The Myth of Oedipus and its Meaning
One way or another, everyone hears about the famous Oedipus Complex, which was a myth but was transformed into a psychological complex with the works of Sigmund Freud to explain how it comes to affect our lives. The idea essentially describes it as the kid having a sexual interest in his mother and chasing the murder of his father. Although I’m no Freud, Jung, Adler, or any other, I will provide you with my observations and claims on this topic within the frames of human nature and symbolism.
The Symbolic Story
To begin with, the myth itself shall be explained: Oedipus, who named the complex, was a kid in a crown family, a boy. But even before his birth, the king was told by oracles that his future son would kill him, so he sent his first son away. He grows up calling someone else mom and dad and one day learns he was destined to murder his own father. So, he leaves to avoid becoming his father’s butcher, but fate’s game was on; while he was randomly roaming around, he passes by his original motherland, Thebes.
Upon his arrival in the town, he kills his father in a quarrel provoked by the king himself. His following work was to set the kingdom free from sickness caused by Sphinx through a riddle. After solving the puzzle, releasing the people from a curse, and becoming a savior, he was announced as the novel king. Moreover, he was offered the companionship of the queen also his mother.
The Meaning Behind Depictions
So, until now, we’ve been speaking the symbolic. It was kings and queens, princes, and their stories.
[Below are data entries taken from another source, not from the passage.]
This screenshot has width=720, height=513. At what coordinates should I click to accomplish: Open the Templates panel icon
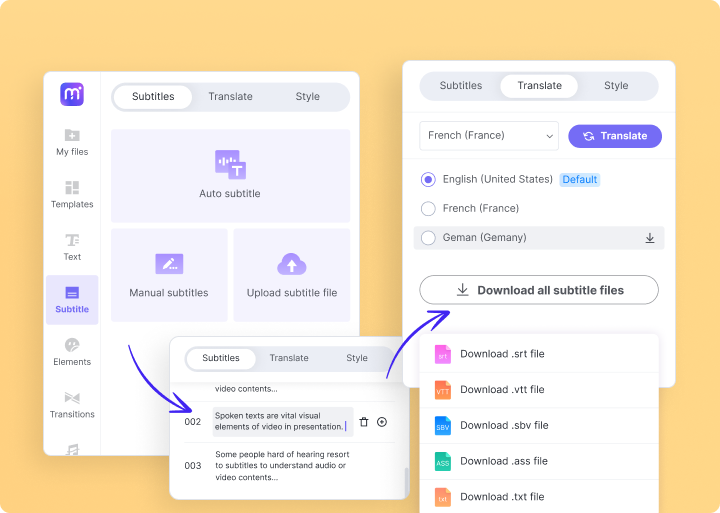click(x=72, y=194)
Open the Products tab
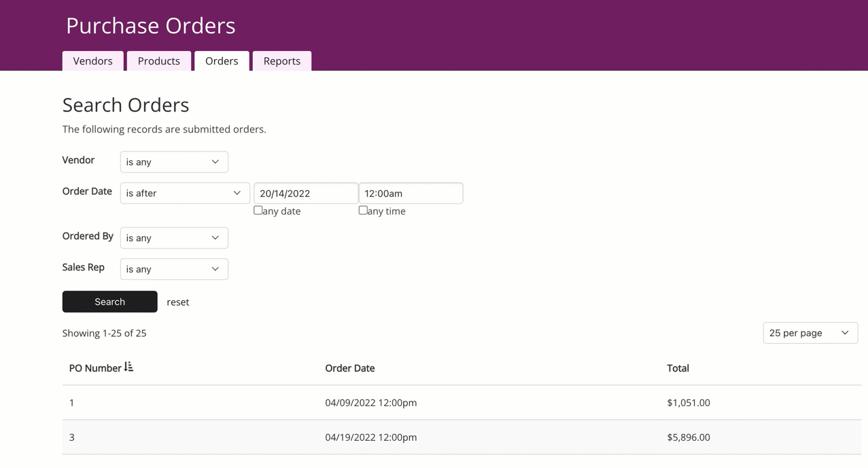This screenshot has height=468, width=868. coord(159,61)
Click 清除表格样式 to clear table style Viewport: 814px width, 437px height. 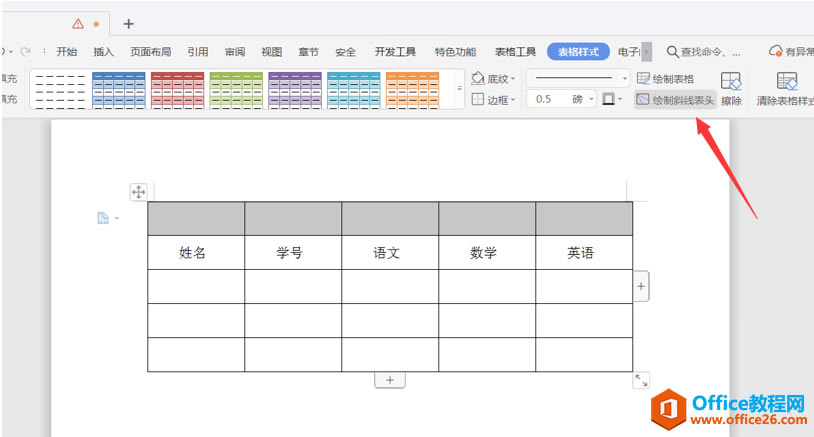tap(787, 88)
But we’re here to shine a light on our lives through symbolism cognitively. To do so, we must essay to reveal the meaning behind those images.
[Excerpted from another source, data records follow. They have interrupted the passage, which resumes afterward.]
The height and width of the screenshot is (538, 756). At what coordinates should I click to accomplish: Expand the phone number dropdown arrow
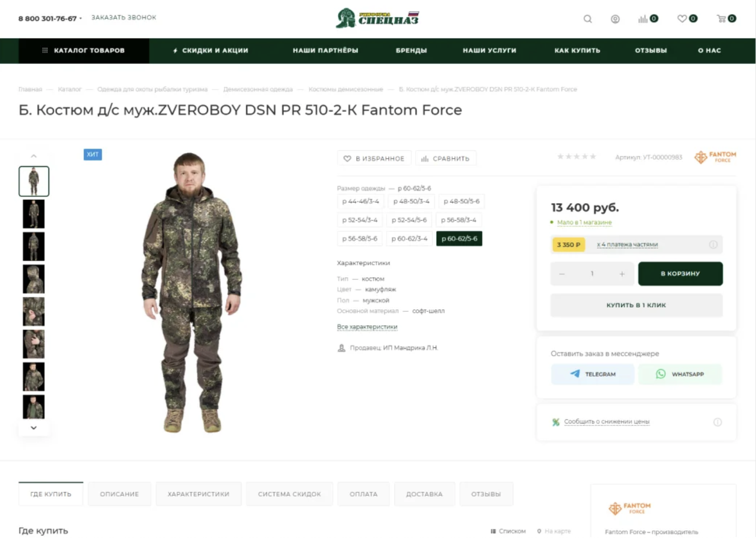pos(81,19)
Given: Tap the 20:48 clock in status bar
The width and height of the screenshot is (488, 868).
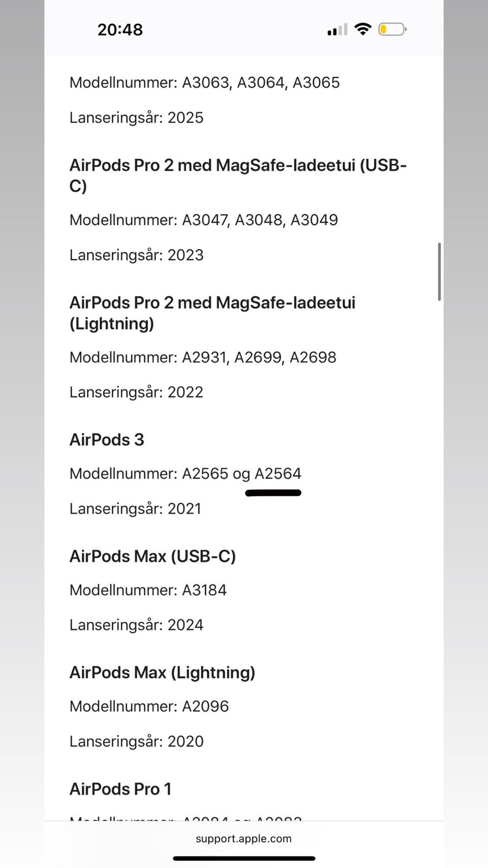Looking at the screenshot, I should [x=120, y=30].
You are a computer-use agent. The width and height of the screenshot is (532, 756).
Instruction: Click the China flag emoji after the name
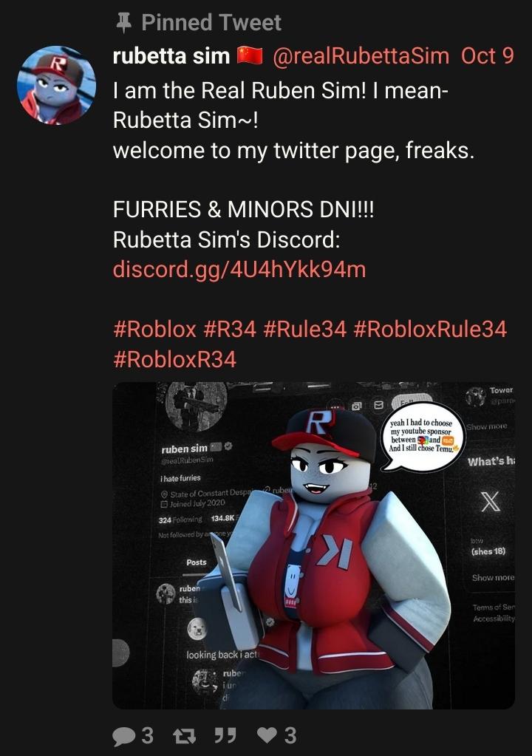pyautogui.click(x=250, y=56)
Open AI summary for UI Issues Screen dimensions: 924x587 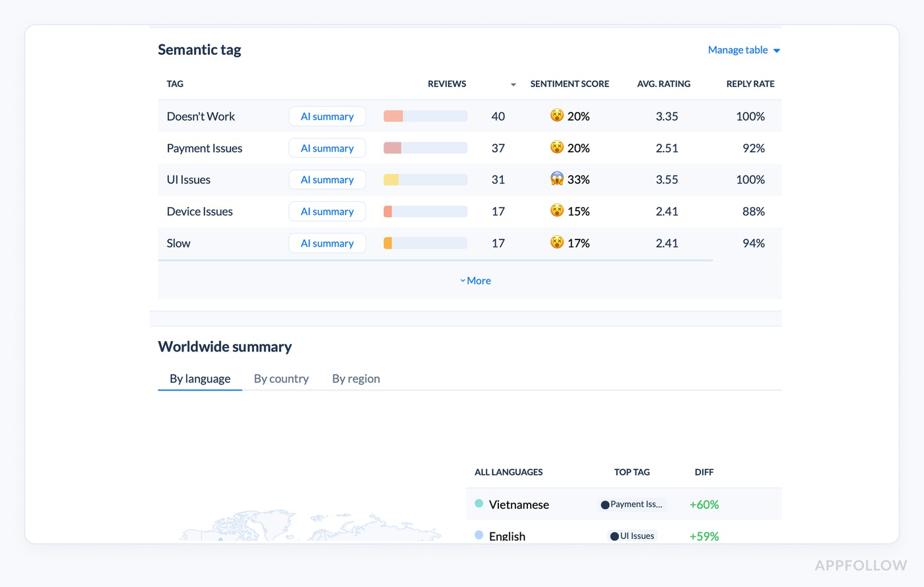click(x=327, y=179)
- The kingdom is the family’s shared consciousness.
- The curse was the family’s price for becoming ill-minded by kicking their own blood out.
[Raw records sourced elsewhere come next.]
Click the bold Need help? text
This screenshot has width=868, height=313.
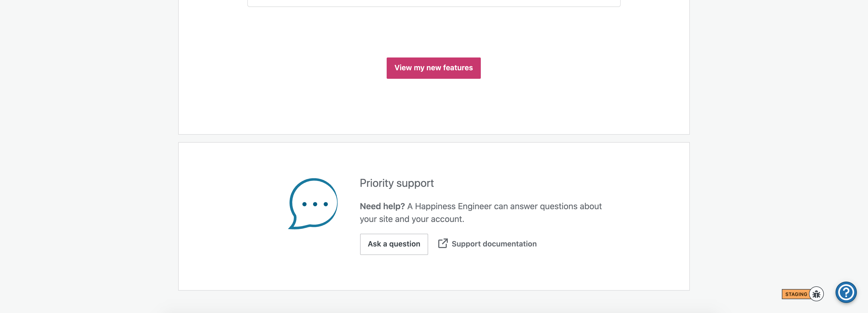pyautogui.click(x=382, y=206)
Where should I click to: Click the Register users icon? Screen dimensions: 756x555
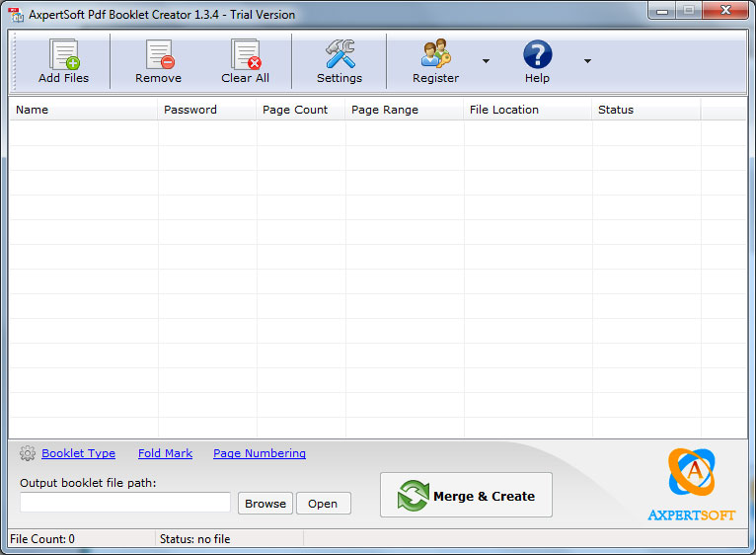[435, 53]
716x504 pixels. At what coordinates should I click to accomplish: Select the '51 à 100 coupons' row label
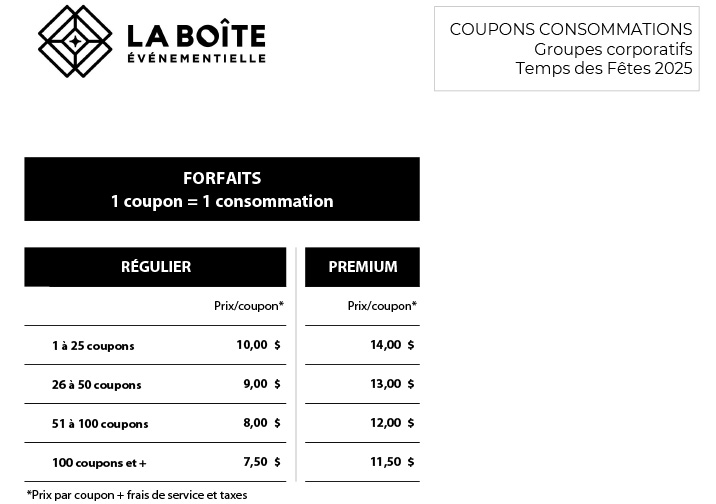pyautogui.click(x=100, y=424)
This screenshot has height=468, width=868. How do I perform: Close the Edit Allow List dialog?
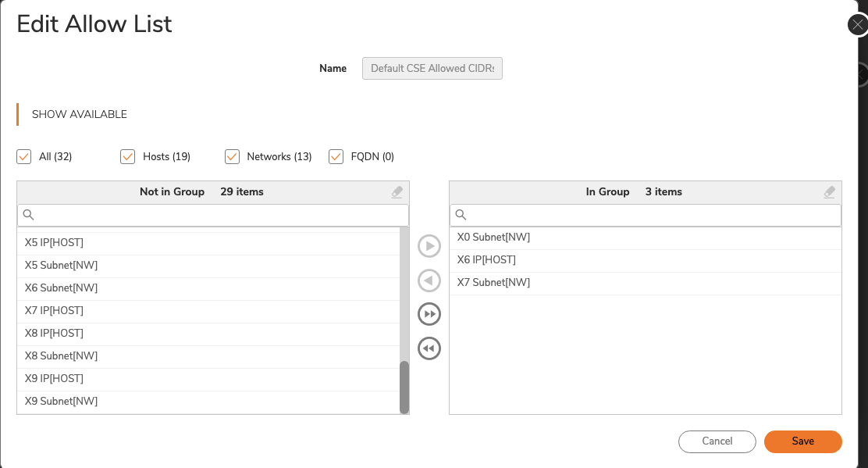(x=858, y=24)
- The king’s manners can be translated as the father being afraid of the renaissance that his son will bring. Because he fears death, he takes sanctuary in conservatism and tradition too often. Thus, he becomes a tyrant, and his land is cursed now.
- Instead of choosing the future and becoming an appreciated queen, she acts to protect the past. Their incest marriage is the representation of the mother’s over-attachment.
- Oedipus’s lack of knowledge about his birth parents indicates his ignorance, which triggers unfortunate events. Although he acted out based on compassion and naively went out not to kill his parents, he eventually did so because he didn’t cognize which was which.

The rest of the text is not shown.